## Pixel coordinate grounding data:
-=-=-=-=-
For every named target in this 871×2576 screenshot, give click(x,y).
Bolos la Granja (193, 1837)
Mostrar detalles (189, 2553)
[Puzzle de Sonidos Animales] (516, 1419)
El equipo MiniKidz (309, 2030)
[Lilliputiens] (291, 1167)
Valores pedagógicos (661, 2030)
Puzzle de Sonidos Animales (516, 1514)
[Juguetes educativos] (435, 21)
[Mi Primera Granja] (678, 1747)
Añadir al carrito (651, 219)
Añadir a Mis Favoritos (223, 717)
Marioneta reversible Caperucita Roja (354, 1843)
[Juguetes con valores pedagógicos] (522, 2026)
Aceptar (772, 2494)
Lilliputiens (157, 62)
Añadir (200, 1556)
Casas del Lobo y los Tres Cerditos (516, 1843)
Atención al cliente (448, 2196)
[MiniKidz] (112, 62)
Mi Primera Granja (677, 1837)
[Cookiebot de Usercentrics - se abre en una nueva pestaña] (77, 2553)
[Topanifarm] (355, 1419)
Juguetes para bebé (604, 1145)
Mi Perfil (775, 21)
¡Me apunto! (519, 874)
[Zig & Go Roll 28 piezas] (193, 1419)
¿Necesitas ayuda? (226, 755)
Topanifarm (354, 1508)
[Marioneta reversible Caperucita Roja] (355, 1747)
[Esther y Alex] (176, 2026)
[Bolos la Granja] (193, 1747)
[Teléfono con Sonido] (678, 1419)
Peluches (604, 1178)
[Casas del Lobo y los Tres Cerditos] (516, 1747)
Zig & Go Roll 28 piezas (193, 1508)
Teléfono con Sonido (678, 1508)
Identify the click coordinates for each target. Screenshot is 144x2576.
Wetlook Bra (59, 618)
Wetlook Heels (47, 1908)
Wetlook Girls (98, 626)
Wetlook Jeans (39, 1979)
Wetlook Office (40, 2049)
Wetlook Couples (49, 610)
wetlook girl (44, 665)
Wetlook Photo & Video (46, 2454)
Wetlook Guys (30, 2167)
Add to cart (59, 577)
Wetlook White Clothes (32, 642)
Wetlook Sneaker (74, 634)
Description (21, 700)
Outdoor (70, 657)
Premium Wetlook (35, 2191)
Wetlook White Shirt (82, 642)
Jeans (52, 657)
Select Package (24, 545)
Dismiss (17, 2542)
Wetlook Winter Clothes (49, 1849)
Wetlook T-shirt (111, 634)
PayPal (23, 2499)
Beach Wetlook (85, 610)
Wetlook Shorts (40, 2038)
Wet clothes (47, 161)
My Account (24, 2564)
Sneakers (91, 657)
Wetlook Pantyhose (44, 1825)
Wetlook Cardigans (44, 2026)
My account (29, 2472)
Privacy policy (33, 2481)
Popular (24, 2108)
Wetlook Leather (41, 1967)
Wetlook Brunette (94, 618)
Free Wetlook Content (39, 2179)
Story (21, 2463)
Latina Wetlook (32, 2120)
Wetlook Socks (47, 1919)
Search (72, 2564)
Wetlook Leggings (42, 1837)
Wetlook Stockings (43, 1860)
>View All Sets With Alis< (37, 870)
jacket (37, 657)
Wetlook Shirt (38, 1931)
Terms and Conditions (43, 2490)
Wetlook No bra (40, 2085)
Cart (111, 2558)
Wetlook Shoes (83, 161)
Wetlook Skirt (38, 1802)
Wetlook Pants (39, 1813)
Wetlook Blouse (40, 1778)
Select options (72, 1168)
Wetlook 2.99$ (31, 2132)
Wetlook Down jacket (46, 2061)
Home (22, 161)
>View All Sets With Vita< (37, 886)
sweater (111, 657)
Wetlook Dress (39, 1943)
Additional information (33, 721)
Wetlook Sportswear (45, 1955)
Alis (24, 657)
-=-=-=-=-
Could you restate word for word the lines above, from the one that contains "Atención al cliente (448, 2196)" through the one that contains "Wetlook Heels (47, 1908)", and no others?

## TASK OUTPUT:
Atención al cliente (448, 2196)
[MiniKidz] (112, 62)
Mi Primera Granja (677, 1837)
[Cookiebot de Usercentrics - se abre en una nueva pestaña] (77, 2553)
[Topanifarm] (355, 1419)
Juguetes para bebé (604, 1145)
Mi Perfil (775, 21)
¡Me apunto! (519, 874)
[Zig & Go Roll 28 piezas] (193, 1419)
¿Necesitas ayuda? (226, 755)
Topanifarm (354, 1508)
[Marioneta reversible Caperucita Roja] (355, 1747)
[Esther y Alex] (176, 2026)
[Bolos la Granja] (193, 1747)
[Teléfono con Sonido] (678, 1419)
Peluches (604, 1178)
[Casas del Lobo y los Tres Cerditos] (516, 1747)
Zig & Go Roll 28 piezas (193, 1508)
Teléfono con Sonido (678, 1508)
Identify the click coordinates for each target. Screenshot is 144x2576.
Wetlook Bra (59, 618)
Wetlook Heels (47, 1908)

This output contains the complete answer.